Grundsätzlich ist Altruismus definiert als der Wunsch, das Wohlergehen eines anderen Menschen zu vergrößern. Man hört oft den Einwand, jemand der altruistisch handelt, würde das letztlich nur aus selbstsüchtigen Motiven tun. Demnach wäre jeder Altruismus eine verkappter Egoismus, weil man eben gelobt wird oder sich einfach toll fühlt.
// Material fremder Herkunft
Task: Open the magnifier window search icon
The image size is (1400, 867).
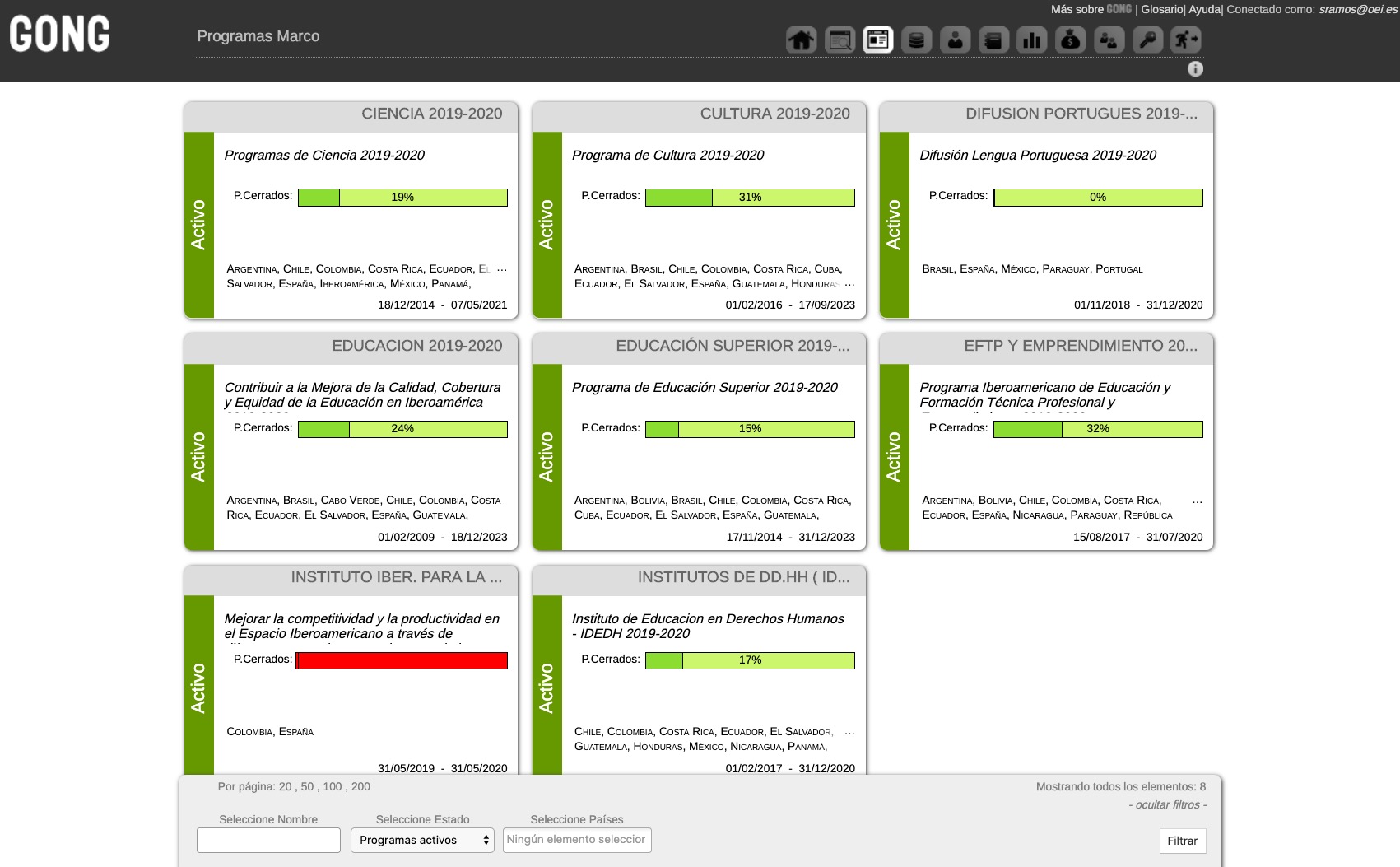Action: click(840, 40)
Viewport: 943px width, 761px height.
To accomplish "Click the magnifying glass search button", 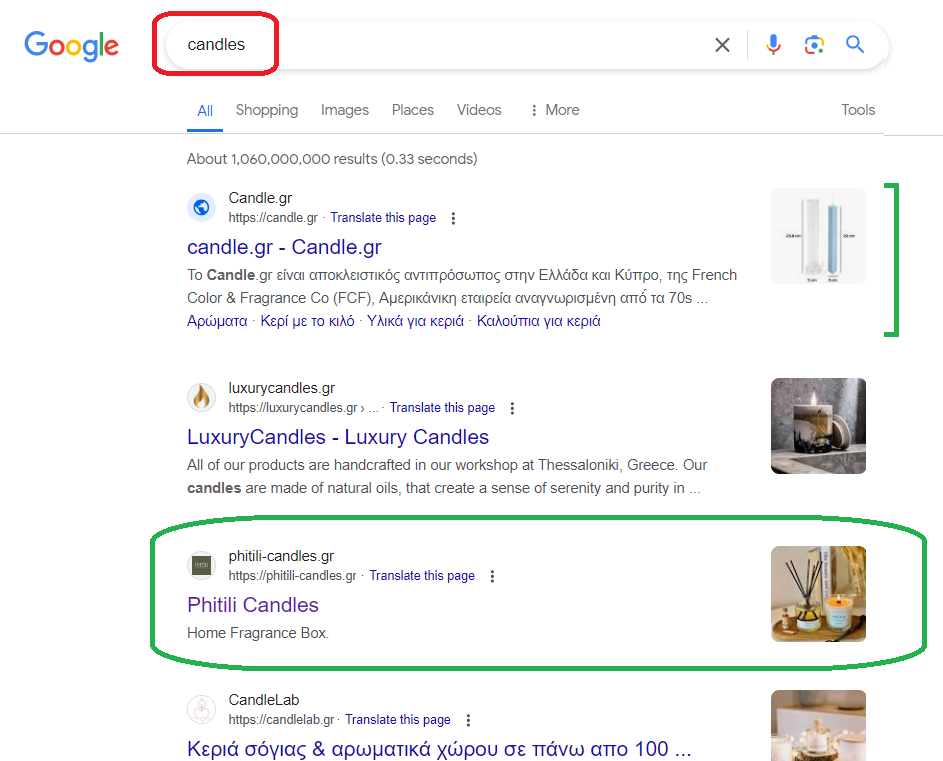I will point(855,45).
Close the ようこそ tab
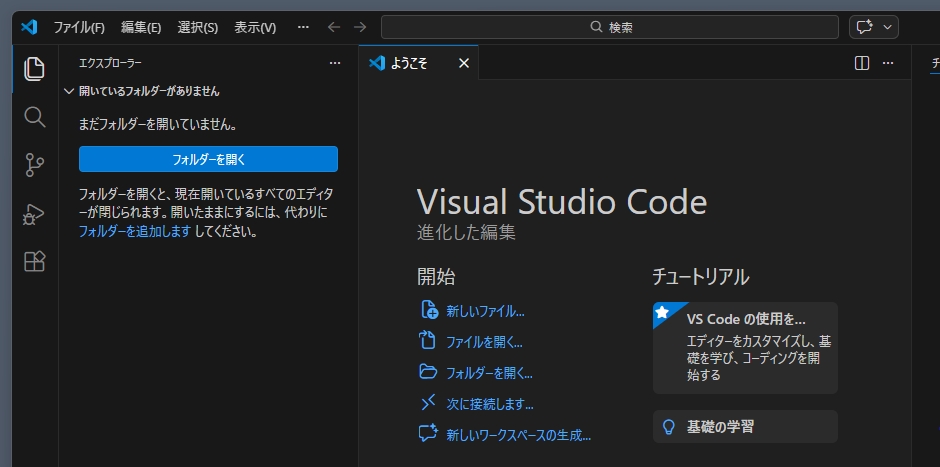 (x=463, y=63)
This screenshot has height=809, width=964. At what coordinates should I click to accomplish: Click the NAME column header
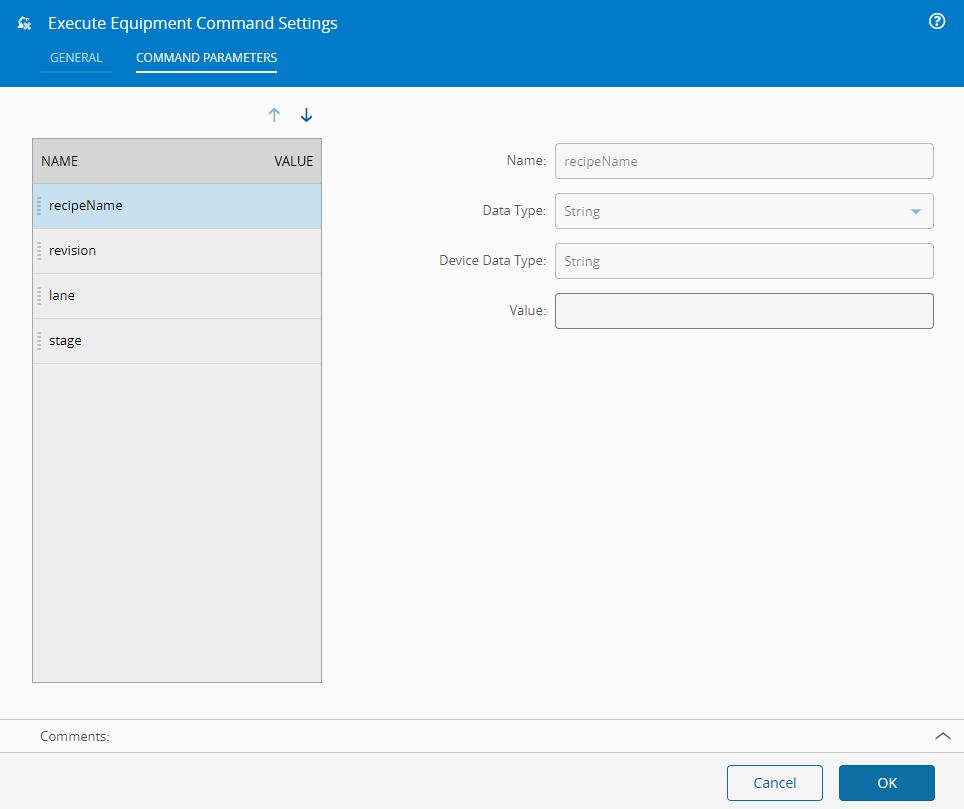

Dieser Einwand hat zwei Schwächen: Erstens, er ist nicht falsifizierbar. Die Unterstellung, man habe stets auch was davon, sonst würde man so nicht handeln, wiederholt in der Begründung die eigene Prämisse, dass es nämlich gar keinen echten Altruismus gibt. Zweitens, ist er falsch, weil man den authentischen Wunsch haben kann, jemandem zu helfen, ohne dass man eine Gegenleistung erhält. Man möchte einem Menschen etwas Gutes tun, weil man ihn mag, weil er Hilfe braucht oder warum auch immer. Das Ziel, das Wohlergehen eines anderen zu vergrößern kann dazu führen, dass man belohnt wird und sich gut fühlt, das muss aber nicht der Fall sein. Es spielt für das Motiv also keine Rolle, ob man Lohn bekommt oder nicht, wenngleich dieser Punkt das weitere Verhalten verändern kann.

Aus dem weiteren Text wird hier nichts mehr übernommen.